My "rule of thumb" is that /etc/crontab is for the OS to look after itself and should not be touched by users.  User crontabs should be used to run user scripts, commands, etc.


----------



## DutchDaemon (May 19, 2009)

It's like I have a twin!

[/letterman]


----------



## wonslung (May 19, 2009)

thanks, i have got to say this forum has been a god send....without it i would be lost (i figured out that removing the root part, what threw me was that the file in the documents section had the format for the /etc/crontab while i'd only used the other)

i GUESS i should have READ the crontab setting instead of just pasting it in....but it wouldnt' ahve occurred to me that there was two crontabs.

i GUESS it makes pretty good sense when you think about it.

a lot of stuff in bsd is different but after someone explains it you get an "AHA" moment where you're like wow, of course that's why.....anything else would be silly.


----------



## SirDice (May 19, 2009)

If you use the same account on your machine it might be worthwhile to set an alias.
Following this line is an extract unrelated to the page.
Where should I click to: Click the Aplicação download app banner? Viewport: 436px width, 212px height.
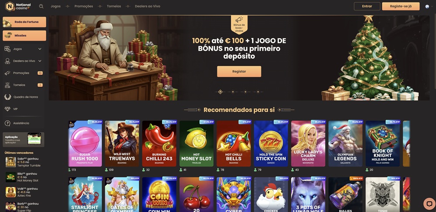tap(24, 140)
Just edit /etc/aliases and point root's mail to your user account. If you make any changes to /etc/aliases don't forget to run *newaliases* afterward.


----------



## gnemmi (May 20, 2009)

Yup .. that's one of the first things I do on every install .. remap root's mail account ...

Regarding the /etc/crontab and `% crontab -e` issue, according to Dru Lavigne:



> So far, we've looked at the system crontab, which should be left as is. Now we want to look at making your own crontab file to put in the commands that you want cron to execute. By default on a FreeBSD system, any user can create his own crontab file. These crontabs will be stored in /var/cron/tabs. ...



You'll find this article really interesting: Getting Cron to Do Our Bidding.

Hope that helps 

Regards


----------



## wonslung (May 21, 2009)

yes, i did that


----------